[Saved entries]

/---

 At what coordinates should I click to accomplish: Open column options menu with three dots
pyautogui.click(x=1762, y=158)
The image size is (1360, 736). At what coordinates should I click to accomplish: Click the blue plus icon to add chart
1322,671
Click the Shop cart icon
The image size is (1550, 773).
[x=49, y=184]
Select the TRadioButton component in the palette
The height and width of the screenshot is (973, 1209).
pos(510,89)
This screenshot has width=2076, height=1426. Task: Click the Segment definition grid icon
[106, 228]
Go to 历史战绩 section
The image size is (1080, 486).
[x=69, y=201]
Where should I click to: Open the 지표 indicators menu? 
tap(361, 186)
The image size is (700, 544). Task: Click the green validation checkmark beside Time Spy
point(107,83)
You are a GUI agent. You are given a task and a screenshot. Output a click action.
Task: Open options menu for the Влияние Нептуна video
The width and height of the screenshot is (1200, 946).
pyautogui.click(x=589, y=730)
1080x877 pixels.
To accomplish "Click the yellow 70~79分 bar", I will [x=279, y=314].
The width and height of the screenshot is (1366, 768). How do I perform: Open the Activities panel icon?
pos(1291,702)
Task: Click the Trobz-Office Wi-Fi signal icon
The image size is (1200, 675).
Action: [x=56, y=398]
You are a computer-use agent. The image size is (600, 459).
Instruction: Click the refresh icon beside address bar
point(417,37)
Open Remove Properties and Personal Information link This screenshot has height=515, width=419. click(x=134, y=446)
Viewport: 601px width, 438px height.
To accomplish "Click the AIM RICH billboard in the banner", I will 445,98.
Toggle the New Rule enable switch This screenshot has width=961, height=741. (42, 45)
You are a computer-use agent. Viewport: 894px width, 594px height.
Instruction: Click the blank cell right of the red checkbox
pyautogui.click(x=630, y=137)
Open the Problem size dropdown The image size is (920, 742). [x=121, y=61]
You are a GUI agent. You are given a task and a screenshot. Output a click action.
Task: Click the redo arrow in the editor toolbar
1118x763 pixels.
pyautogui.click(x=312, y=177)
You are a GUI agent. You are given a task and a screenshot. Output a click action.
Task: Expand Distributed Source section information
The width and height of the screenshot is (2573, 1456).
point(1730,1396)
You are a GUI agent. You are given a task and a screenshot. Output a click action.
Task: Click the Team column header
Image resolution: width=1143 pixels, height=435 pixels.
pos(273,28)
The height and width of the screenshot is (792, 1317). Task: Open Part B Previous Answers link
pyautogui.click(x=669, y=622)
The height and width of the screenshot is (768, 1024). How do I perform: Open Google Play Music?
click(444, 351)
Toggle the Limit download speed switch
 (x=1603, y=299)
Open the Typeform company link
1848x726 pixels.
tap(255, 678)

\---

-- EXERCISE AIM --
Only this range is to be output: the line that contains "1118x763 pixels." through the last line of the records above, both inclusive.

-- YOUR SOLUTION --
1118x763 pixels.
pyautogui.click(x=312, y=177)
You are a GUI agent. You are given a task and a screenshot. Output a click action.
Task: Expand Distributed Source section information
The width and height of the screenshot is (2573, 1456).
point(1730,1396)
You are a GUI agent. You are given a task and a screenshot. Output a click action.
Task: Click the Team column header
Image resolution: width=1143 pixels, height=435 pixels.
pos(273,28)
The height and width of the screenshot is (792, 1317). Task: Open Part B Previous Answers link
pyautogui.click(x=669, y=622)
The height and width of the screenshot is (768, 1024). How do I perform: Open Google Play Music?
click(444, 351)
Toggle the Limit download speed switch
 (x=1603, y=299)
Open the Typeform company link
1848x726 pixels.
tap(255, 678)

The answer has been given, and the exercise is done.